[TEXT UNDER STUDY — start]

Perhaps love is a strong word but this is more than a crush. He is probably age 30 at most, I am 23. But he is one of three therapists that leads a DBT skills group I am in. I am head over heels for this guy. But he is very reserved.
I want to connect with him outside of group. I know this is unprofessional but I feel like my heart is on fire. I really cannot tell if he takes any special interest in me.
Here is where it gets crazy: I went to a cafe after group today. On my way out I see him at a bus stop ahead, directly in my path. I scrambled to look like I was reading a book I happened to be carrying (very awkwardly as I walked down a busy street). And I believe he saw me. He looked away very quickly as I looked up. I cut across a courtyard to avoid getting too close. But I couldn't help myself, I stopped to sit on a bench not far away to see what line he took.

[TEXT UNDER STUDY — finish]
[SUPPLIED RECORDS — start]

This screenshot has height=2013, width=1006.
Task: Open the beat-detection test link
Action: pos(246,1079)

[SUPPLIED RECORDS — finish]
[SUPPLIED RECORDS — start]

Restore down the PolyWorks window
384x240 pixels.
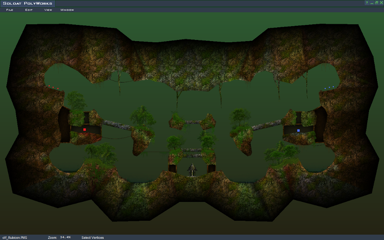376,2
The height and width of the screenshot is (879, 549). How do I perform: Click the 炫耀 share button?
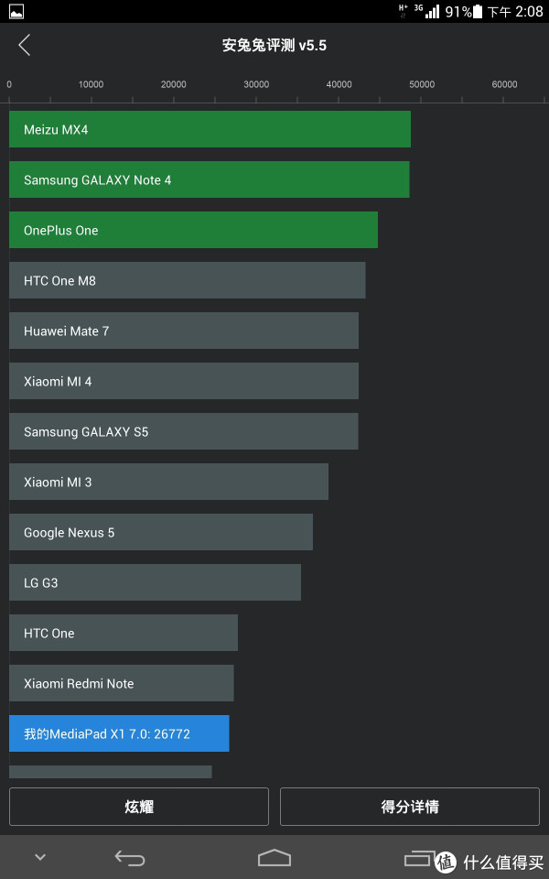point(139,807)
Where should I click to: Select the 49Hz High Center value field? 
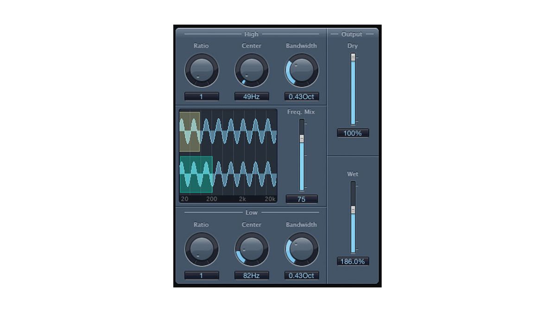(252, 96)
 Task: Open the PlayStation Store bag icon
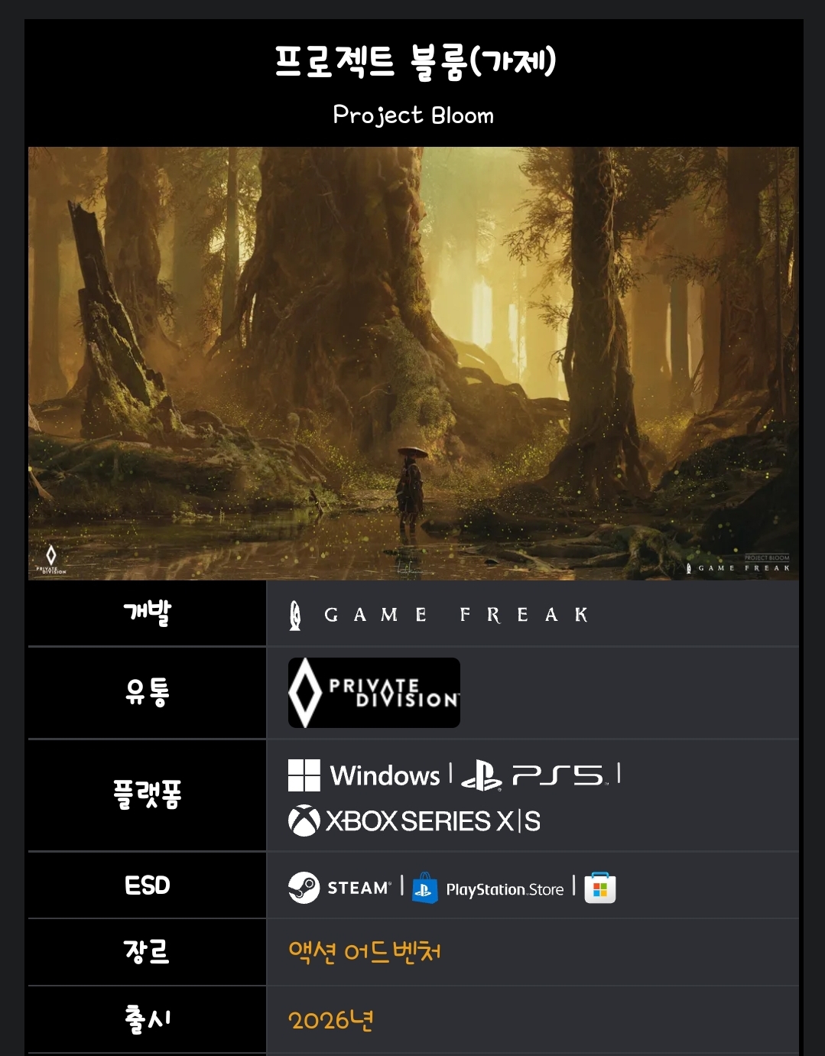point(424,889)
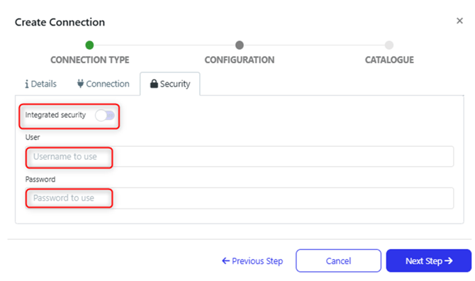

[SUPPLIED RECORDS — finish]
[SUPPLIED RECORDS — start]

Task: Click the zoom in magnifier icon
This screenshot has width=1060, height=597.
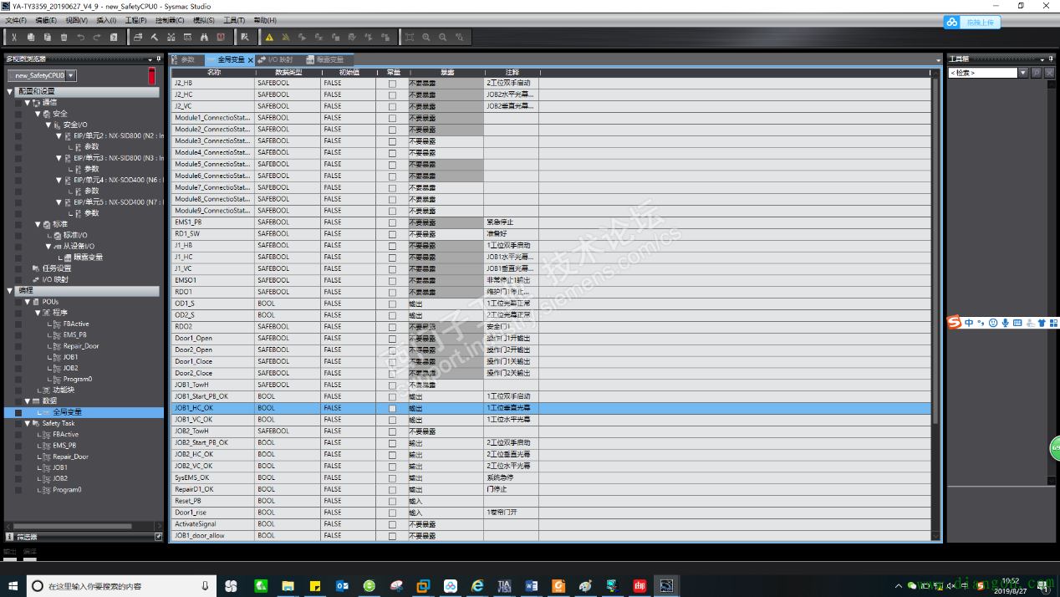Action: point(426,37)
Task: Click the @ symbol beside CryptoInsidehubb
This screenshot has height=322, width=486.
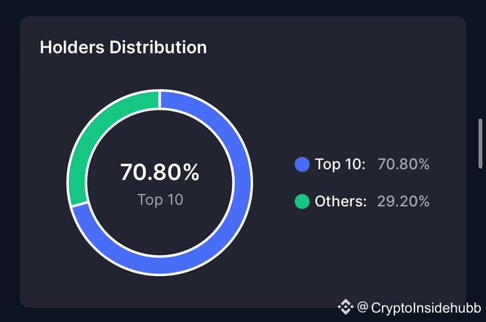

[SUPPLIED RECORDS — finish]

### [PROBLEMS TO WORK ON]
1. In the post about a crush on a group therapist, what kind of skills group does the therapist help lead?
2. Rewrite the part of the crush post that begins at the words "Here is where" and stops after "line he took.", replacing "bench" with "low wall".
3. Continue the post about a crush on a group therapist from its last sentence.

### [ANSWERS TO THE EXERCISES]
1. A DBT skills group.

2.
Here is where it gets crazy: I went to a cafe after group today. On my way out I see him at a bus stop ahead, directly in my path. I scrambled to look like I was reading a book I happened to be carrying (very awkwardly as I walked down a busy street). And I believe he saw me. He looked away very quickly as I looked up. I cut across a courtyard to avoid getting too close. But I couldn't help myself, I stopped to sit on a low wall not far away to see what line he took.

3.
Tomorrow I am thinking of taking that bus around the same time. There is a restaurant I like on that route so it would not be a "special" trip. I plan on maybe chatting him up, God willing we "bump into" one another.
Is this a terrible idea? I know it is not great but I am desperate.
P.S. I am told in the past that I am attractive but I have never had a boyfriend or girlfriend. Someone has said it's because "I'm too pretty to approach" but I don't know if I believe that. I am very inexperienced and have social anxiety. My only kiss was ten years ago, I was 13 and I'm pretty sure we didnt do it right at all.